Subsequent life events and their association with the occurrence of psychiatric problems have important implications for fast and complete rehabilitation as a way of minimizing the ill effects of the conflict situations.

Studies are consistent in showing the value of both physical support and psychological support in minimizing the effects of war-related traumas, as well as the role of religion and cultural practices as ways of coping with the conflict situations.


The occurrence of a wide variety of psychological symptoms and syndromes in the populations in conflict situations is widely documented by available research. However, research also provides evidence about the resilience of more than half of the population in the face of the worst trauma in war situations. There is no doubt that the populations in war and conflict situations should receive mental health care as part of the total relief, rehabilitation and reconstruction processes.

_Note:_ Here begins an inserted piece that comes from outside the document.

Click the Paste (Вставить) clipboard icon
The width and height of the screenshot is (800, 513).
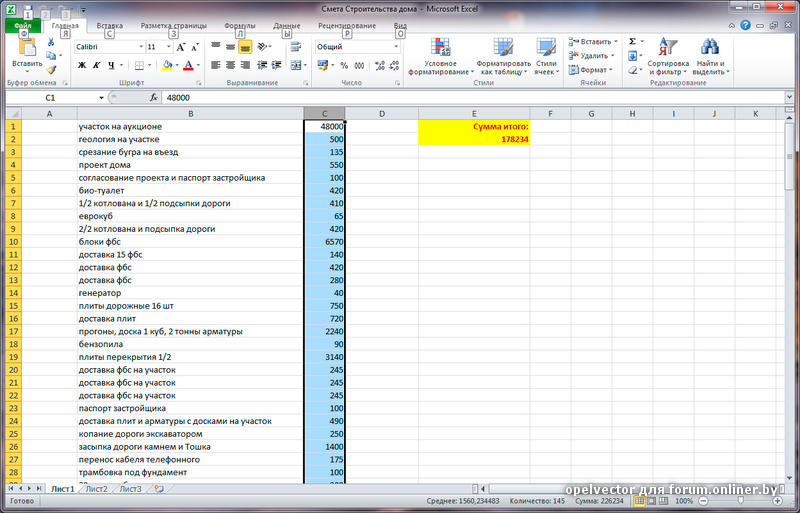pos(27,48)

As happened in the first half of the 20th century, when war gave a big push to the developing concepts of mental health, the study of the psychological consequences of the wars of the current century could add new understandings and solutions to mental health problems of general populations.

A number of issues have emerged from the extensive literature on the prevalence and pattern of mental health effects of war and conflict situations. Are the psychological effects and their manifestation universal? What should be the definition of a case requiring intervention? How should psychological effects be measured? What is the long-term course of stress-related symptoms and syndromes? (52). All these issues need to be addressed by future studies.

It is important to report that the WHO and some other UN-related bodies have recently created a task force to develop "mental health and psychosocial support in emergency settings" (53- 55), which is expected to complete its activity in one year.